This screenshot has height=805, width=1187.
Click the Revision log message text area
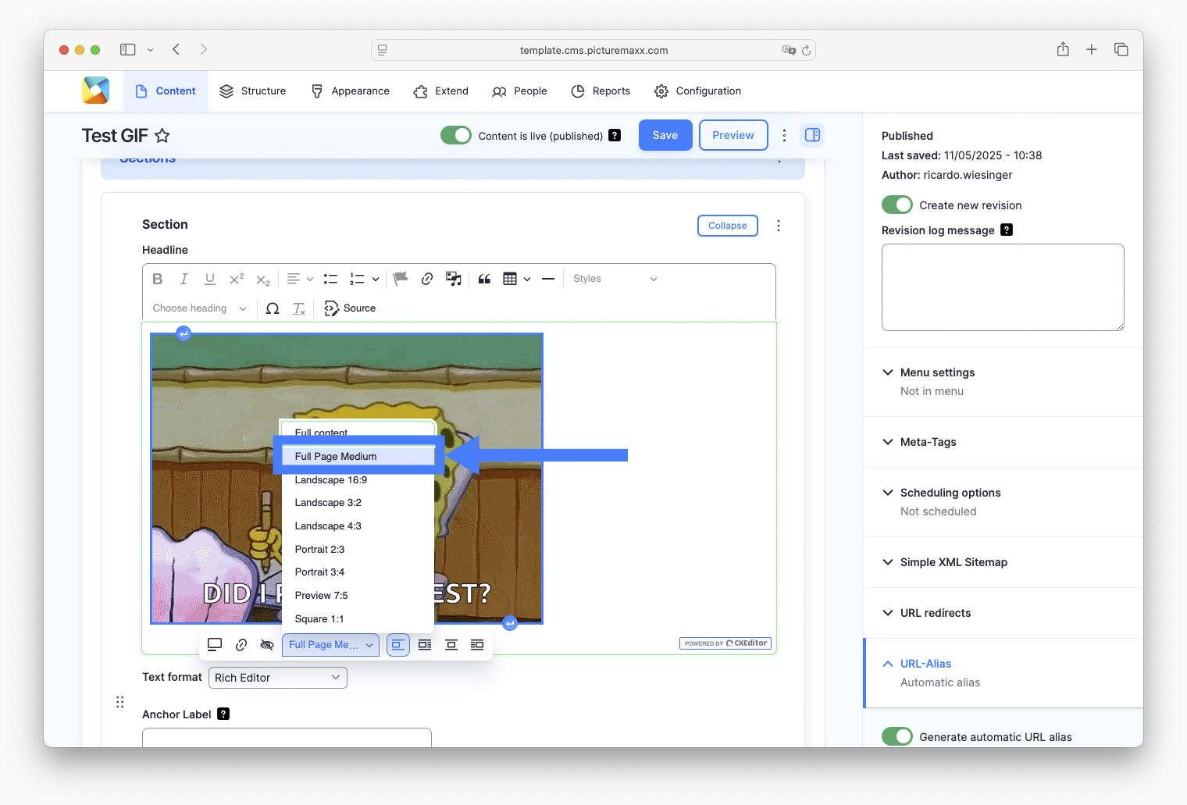[1002, 287]
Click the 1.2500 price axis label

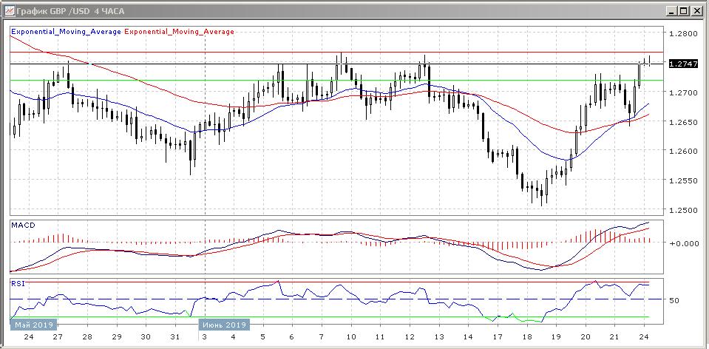click(x=682, y=210)
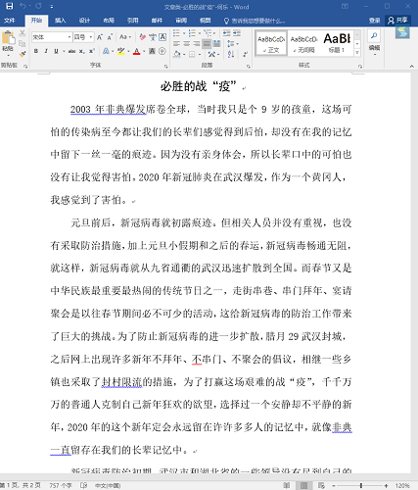
Task: Click the 共享 share button
Action: click(x=397, y=21)
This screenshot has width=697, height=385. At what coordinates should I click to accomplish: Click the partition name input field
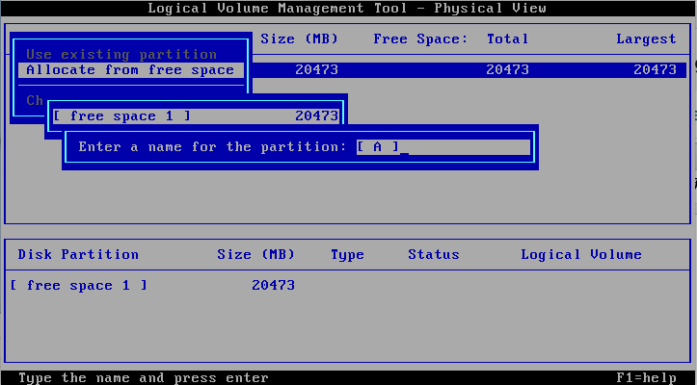point(442,147)
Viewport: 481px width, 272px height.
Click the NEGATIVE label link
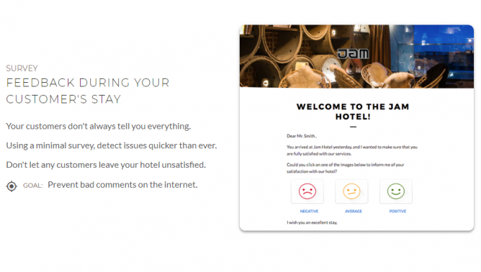[309, 212]
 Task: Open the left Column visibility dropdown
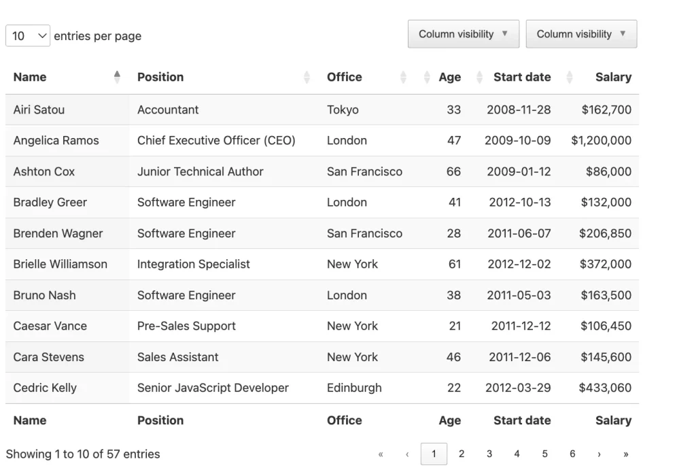pyautogui.click(x=463, y=33)
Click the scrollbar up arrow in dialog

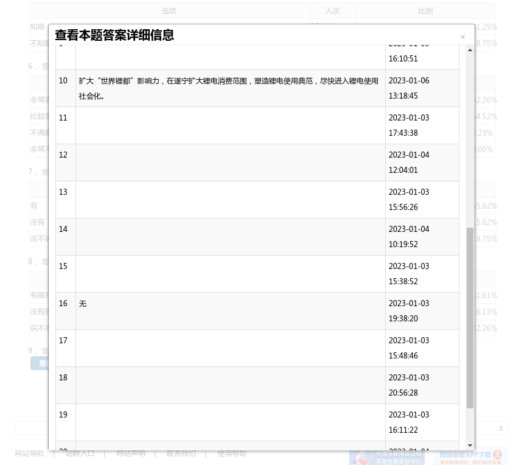470,49
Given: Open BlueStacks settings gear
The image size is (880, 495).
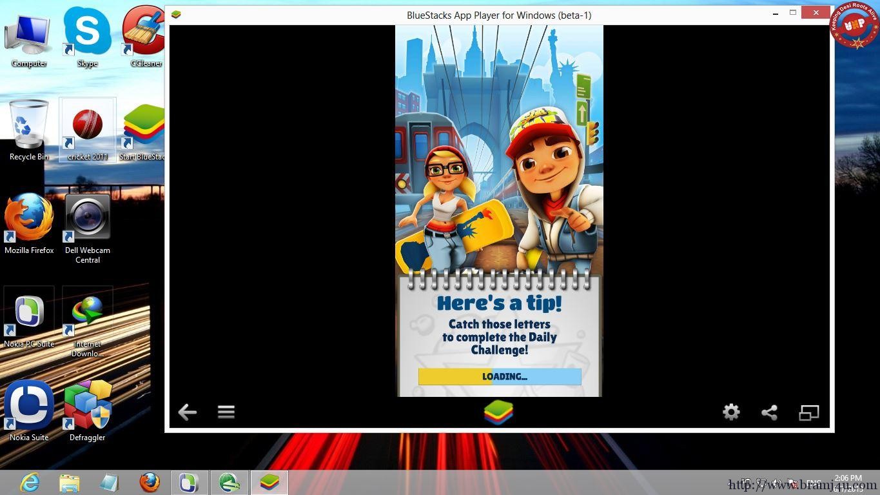Looking at the screenshot, I should coord(731,412).
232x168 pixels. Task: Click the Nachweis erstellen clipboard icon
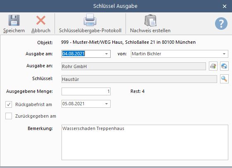click(150, 20)
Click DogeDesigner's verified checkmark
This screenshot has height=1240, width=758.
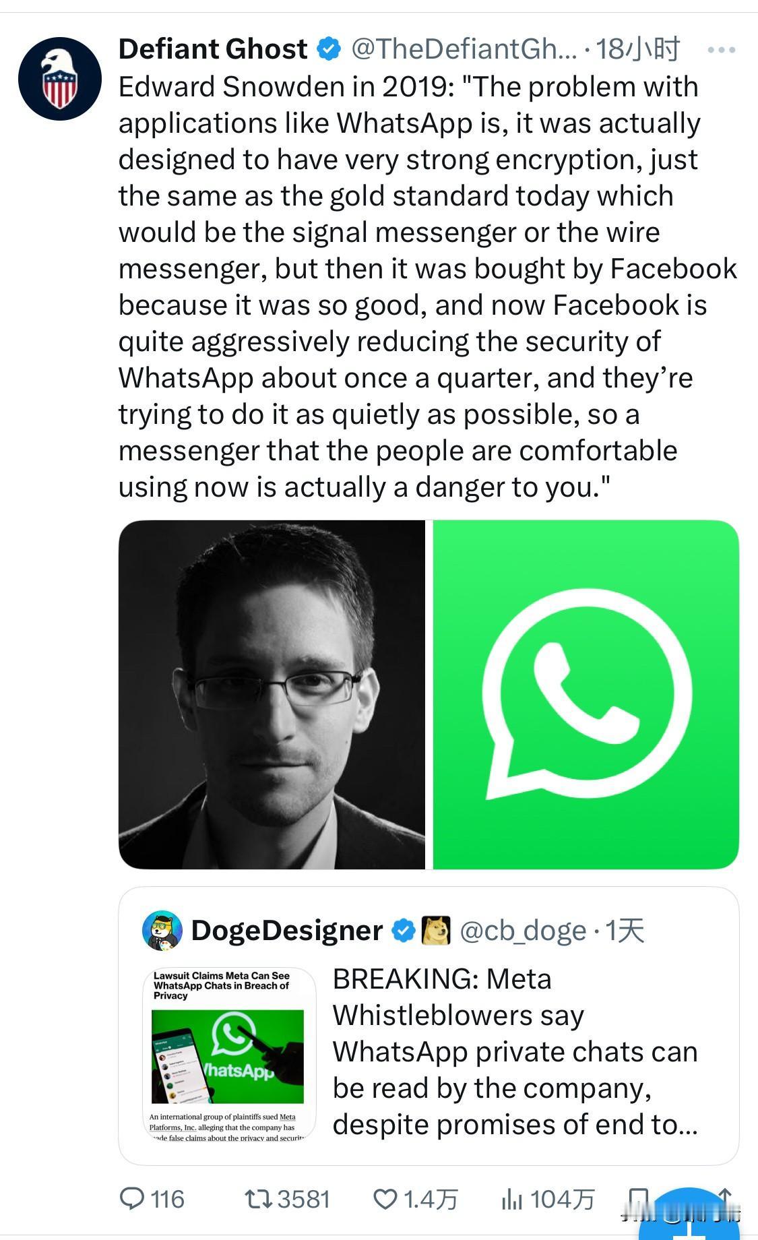click(402, 931)
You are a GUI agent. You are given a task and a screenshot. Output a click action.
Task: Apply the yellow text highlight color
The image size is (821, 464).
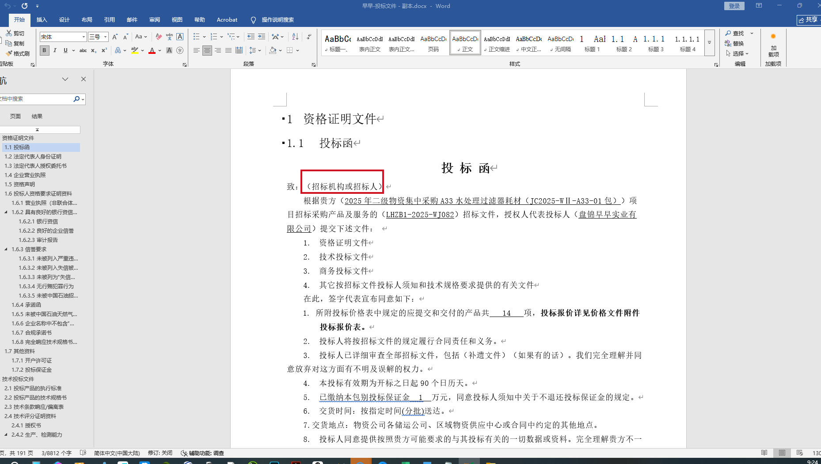pyautogui.click(x=135, y=51)
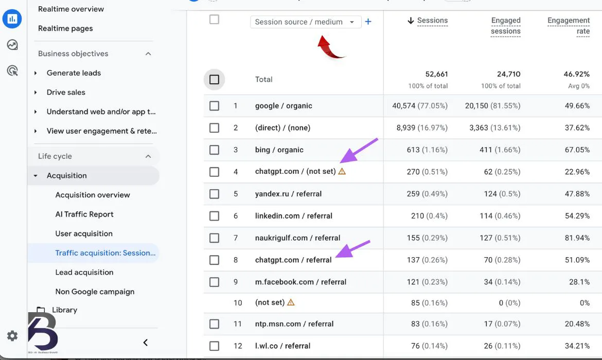Image resolution: width=602 pixels, height=360 pixels.
Task: Check the select-all checkbox in the header
Action: [x=214, y=19]
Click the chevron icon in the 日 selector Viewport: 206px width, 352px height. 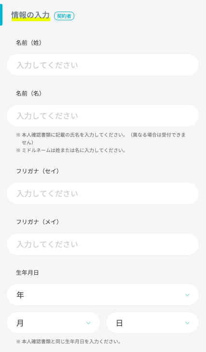[187, 323]
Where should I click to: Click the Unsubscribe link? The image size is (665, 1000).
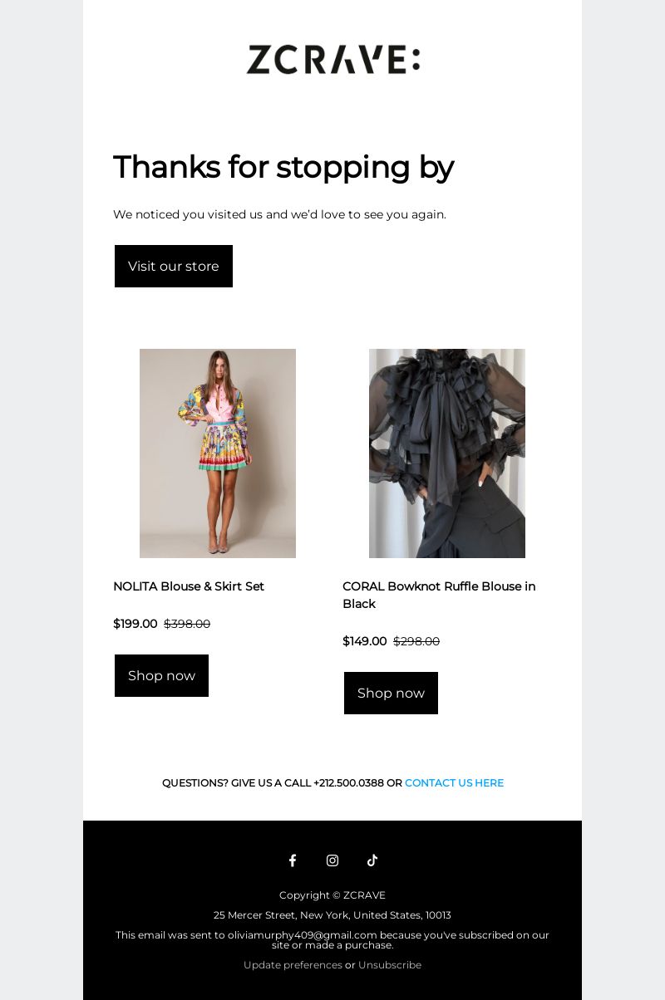coord(390,965)
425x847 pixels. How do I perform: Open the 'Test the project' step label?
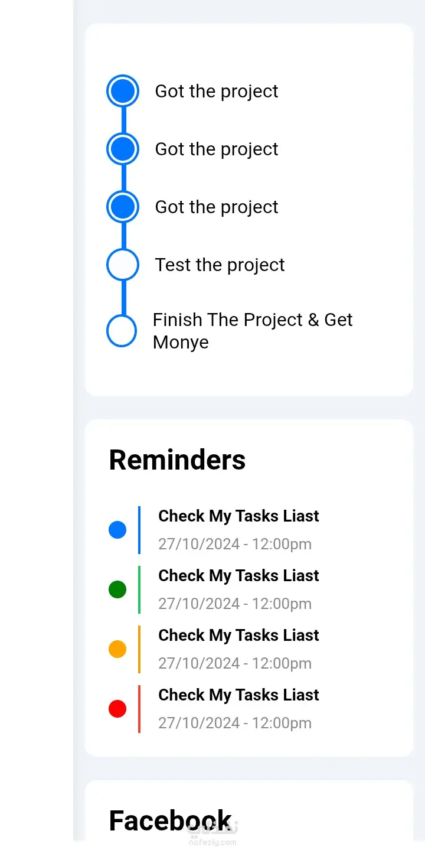tap(220, 265)
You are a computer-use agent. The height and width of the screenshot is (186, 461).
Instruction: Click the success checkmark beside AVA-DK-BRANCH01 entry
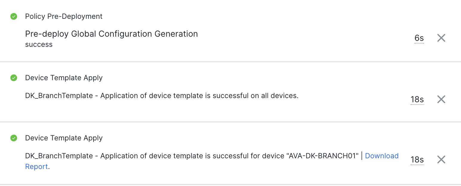point(14,138)
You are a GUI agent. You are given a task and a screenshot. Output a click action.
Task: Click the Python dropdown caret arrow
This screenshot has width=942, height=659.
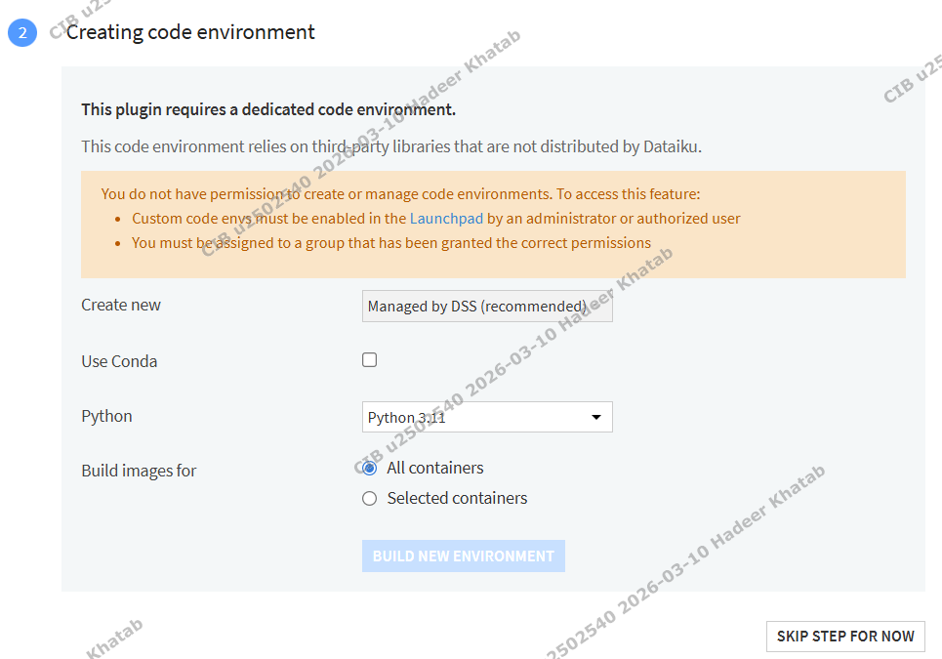tap(596, 418)
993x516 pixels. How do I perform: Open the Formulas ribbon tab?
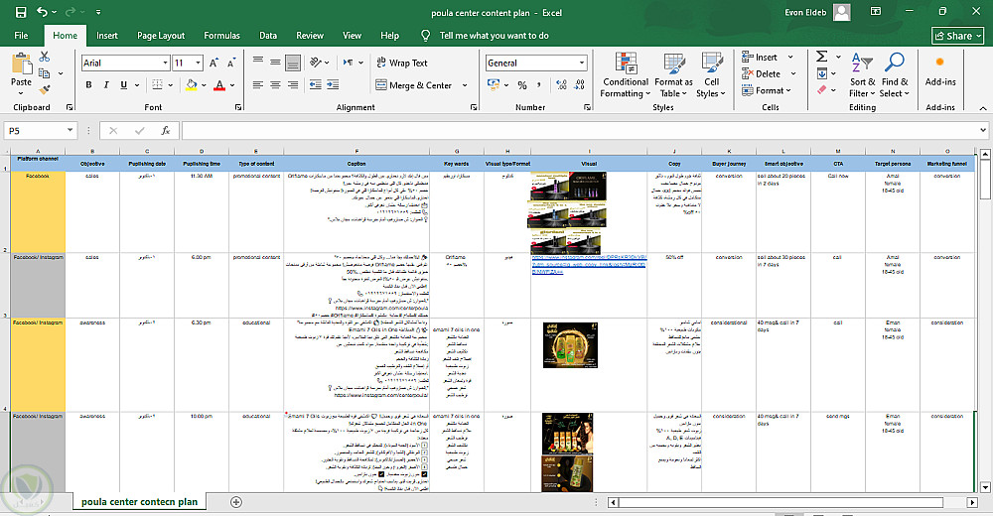(221, 36)
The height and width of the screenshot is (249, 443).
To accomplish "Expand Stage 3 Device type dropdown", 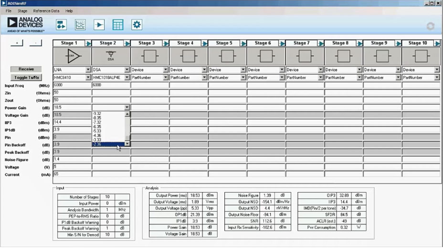I will [166, 70].
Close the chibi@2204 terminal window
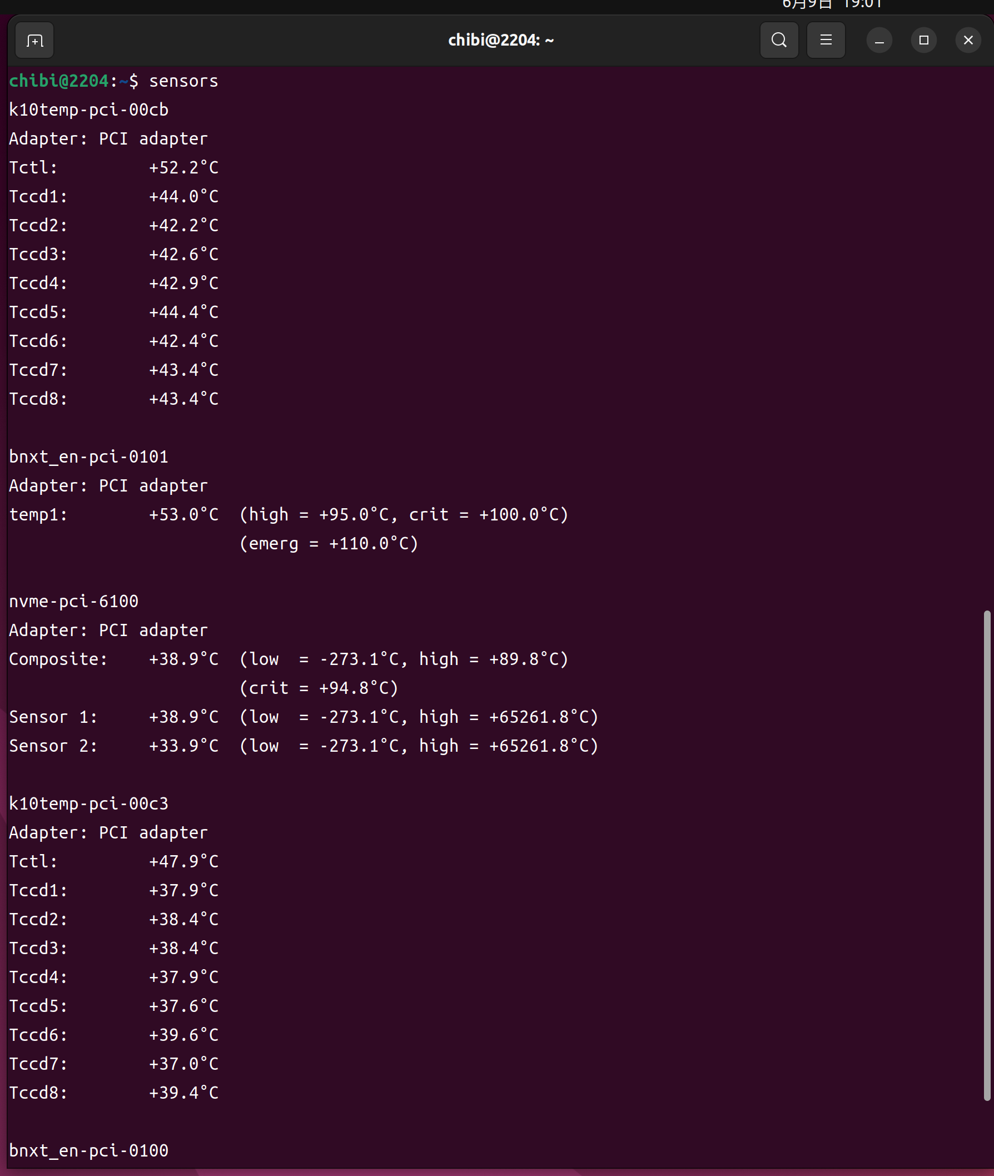Screen dimensions: 994x1176 tap(968, 41)
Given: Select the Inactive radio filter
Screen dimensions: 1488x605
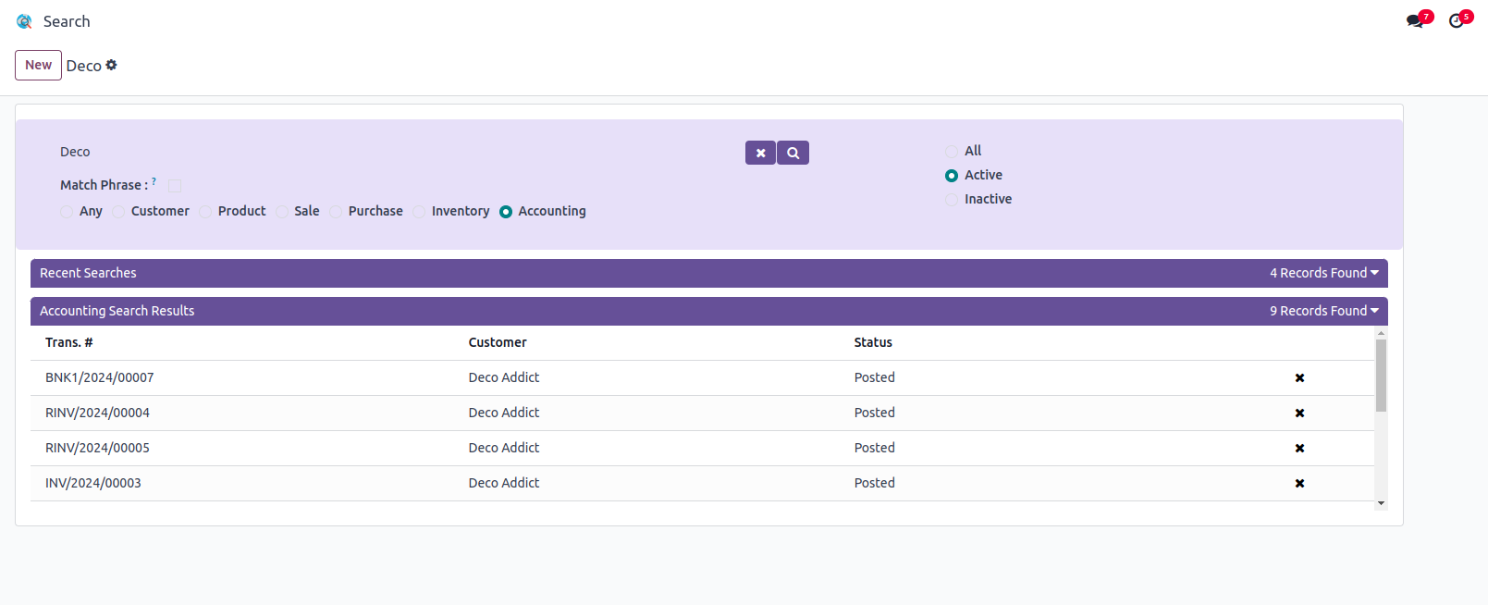Looking at the screenshot, I should pyautogui.click(x=952, y=200).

============================================================

> WHAT IS EXPECTED
Only lines belong in the copy: transcribe those from the start of the data through the line that contains "Viewport: 481px width, 272px height.", and skip the pictures.

> REPLY
This screenshot has height=805, width=1187.
Click the Revision log message text area
[1002, 287]
Click the 1.2500 price axis label

click(x=682, y=210)
Task: Click the 共享 share button
Action: click(x=397, y=21)
This screenshot has width=697, height=385. At what coordinates should I click to accomplish: Click the partition name input field
point(442,147)
Viewport: 481px width, 272px height.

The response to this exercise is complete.